Abstract: After the Glorious Revolution of 1688, the exchanges that took place in London coffee-houses contributed significantly to the growing economy of England. News was shared and business practices were born during the late 17th and early 18th century. People saw an opportunity to conduct business by exploiting this spread of information and using it to engage in the trading of stocks and handling of money. As a result, the stock market was created. Men used this exchange of information to spread news of stocks and attract people to invest into businesses to further individual economic achievement.
Keywords: Stock Market; Coffee-houses; Stocks; News, Jobbers; South Sea Bubble, Jürgen Habermas.
Habermas' Concept Definitions
Habermas defines the public sphere as “a realm of our social life…” (198). The definition of public sphere also presupposes that “a sphere which mediates between society and state, in which the public organizes itself as the bearer of public opinion” (198). This supports his claim that the public sphere must be separate from the government.
Habermas asserts that “access is guaranteed to all citizens” regardless of their gender, social class, race, age, or religious belief (198). He also claims that the public sphere fosters rational debate through political, economic, artistic, and literature disputes (33). The public sphere is a place where public opinion can be created through the “realm of social life in which something approaching public opinion could be formed” (198).
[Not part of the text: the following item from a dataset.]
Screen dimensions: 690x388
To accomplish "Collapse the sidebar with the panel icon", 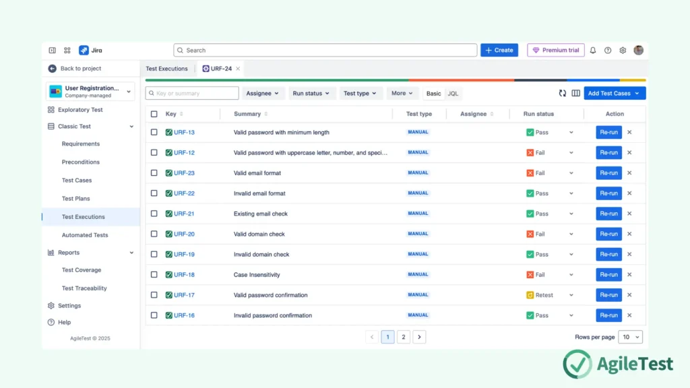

The public sphere, according to Habermas (1980), is a place where people can put aside their private interests for the collective good (198). Habermas further establishes that a transparent government that provides accessible information to the public allows the political public sphere to gain an institutionalized win over the government (198).
People gain information through the media and Habermas states that, “today newspapers and magazines, radio and television are the media of the public sphere” (198). Habermas believes that a key concept of the public sphere allows for people to express their own opinions and tolerate others’. He argues that “citizens behave as a public body when they confer in an unrestricted fashion- that is, with the guarantee of freedom of assembly and association and the freedom to express and publish their opinions—about matters of general interest” (198).
The Influence of London Coffeehouses
London coffee-houses became the center of the London’s public sphere during their Golden Age between 1680 and 1730 (Habermas 33). The city’s political and economic atmosphere was changing during this period because of social gatherings in coffee-houses (Ellis 175).
These coffee-houses altered how citizens conversed with one another and were critical to changing the social scene throughout London. The foundations of a stock market was born in these coffee-houses, where business took place and people traded information (175).
In the course of the second half of the 17th century, Londoners started to rely increasingly on coffee-houses when they were conducting business or seeking information about political developments – both domestic and international. London’s financial institutions, specifically the stock market, grew as a result of coffeehouses and their ability to spread news of stocks by different means such as social interactions, newspaper printings, and stock jobbers (174).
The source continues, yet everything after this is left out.